(RECORDS FOR THIS TASK)

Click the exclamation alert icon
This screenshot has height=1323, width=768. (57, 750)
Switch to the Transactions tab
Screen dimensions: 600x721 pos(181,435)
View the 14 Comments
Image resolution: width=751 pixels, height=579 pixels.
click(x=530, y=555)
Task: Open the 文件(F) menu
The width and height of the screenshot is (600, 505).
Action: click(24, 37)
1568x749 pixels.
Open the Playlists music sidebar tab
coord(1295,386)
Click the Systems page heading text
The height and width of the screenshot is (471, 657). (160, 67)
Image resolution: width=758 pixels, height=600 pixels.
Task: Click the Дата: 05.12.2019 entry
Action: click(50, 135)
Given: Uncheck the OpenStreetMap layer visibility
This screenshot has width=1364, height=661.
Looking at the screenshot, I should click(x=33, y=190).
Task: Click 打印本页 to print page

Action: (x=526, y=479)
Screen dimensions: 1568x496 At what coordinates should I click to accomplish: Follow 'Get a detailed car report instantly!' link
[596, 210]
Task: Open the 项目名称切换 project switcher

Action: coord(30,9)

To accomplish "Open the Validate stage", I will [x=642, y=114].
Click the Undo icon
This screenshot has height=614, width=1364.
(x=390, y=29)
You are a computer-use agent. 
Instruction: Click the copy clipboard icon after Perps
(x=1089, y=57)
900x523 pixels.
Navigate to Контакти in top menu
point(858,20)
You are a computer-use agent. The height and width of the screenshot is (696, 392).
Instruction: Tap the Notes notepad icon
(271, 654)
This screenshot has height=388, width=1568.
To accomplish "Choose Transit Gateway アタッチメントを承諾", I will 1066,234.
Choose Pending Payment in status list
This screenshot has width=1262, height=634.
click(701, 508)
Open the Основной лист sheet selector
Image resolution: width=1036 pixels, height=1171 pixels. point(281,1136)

(End RECORDS FOR THIS TASK)

» YOUR TASK:
The whole listing above is to be reproduced without any slip.

» SOLUTION TO THIS EXERCISE:
Click the exclamation alert icon
This screenshot has height=1323, width=768. (57, 750)
Switch to the Transactions tab
Screen dimensions: 600x721 pos(181,435)
View the 14 Comments
Image resolution: width=751 pixels, height=579 pixels.
click(x=530, y=555)
Task: Open the 文件(F) menu
The width and height of the screenshot is (600, 505).
Action: click(24, 37)
1568x749 pixels.
Open the Playlists music sidebar tab
coord(1295,386)
Click the Systems page heading text
The height and width of the screenshot is (471, 657). (160, 67)
Image resolution: width=758 pixels, height=600 pixels.
Task: Click the Дата: 05.12.2019 entry
Action: click(50, 135)
Given: Uncheck the OpenStreetMap layer visibility
This screenshot has width=1364, height=661.
Looking at the screenshot, I should click(x=33, y=190).
Task: Click 打印本页 to print page

Action: (x=526, y=479)
Screen dimensions: 1568x496 At what coordinates should I click to accomplish: Follow 'Get a detailed car report instantly!' link
[596, 210]
Task: Open the 项目名称切换 project switcher

Action: coord(30,9)

To accomplish "Open the Validate stage", I will [x=642, y=114].
Click the Undo icon
This screenshot has height=614, width=1364.
(x=390, y=29)
You are a computer-use agent. 
Instruction: Click the copy clipboard icon after Perps
(x=1089, y=57)
900x523 pixels.
Navigate to Контакти in top menu
point(858,20)
You are a computer-use agent. The height and width of the screenshot is (696, 392).
Instruction: Tap the Notes notepad icon
(271, 654)
This screenshot has height=388, width=1568.
To accomplish "Choose Transit Gateway アタッチメントを承諾", I will 1066,234.
Choose Pending Payment in status list
This screenshot has width=1262, height=634.
click(701, 508)
Open the Основной лист sheet selector
Image resolution: width=1036 pixels, height=1171 pixels. point(281,1136)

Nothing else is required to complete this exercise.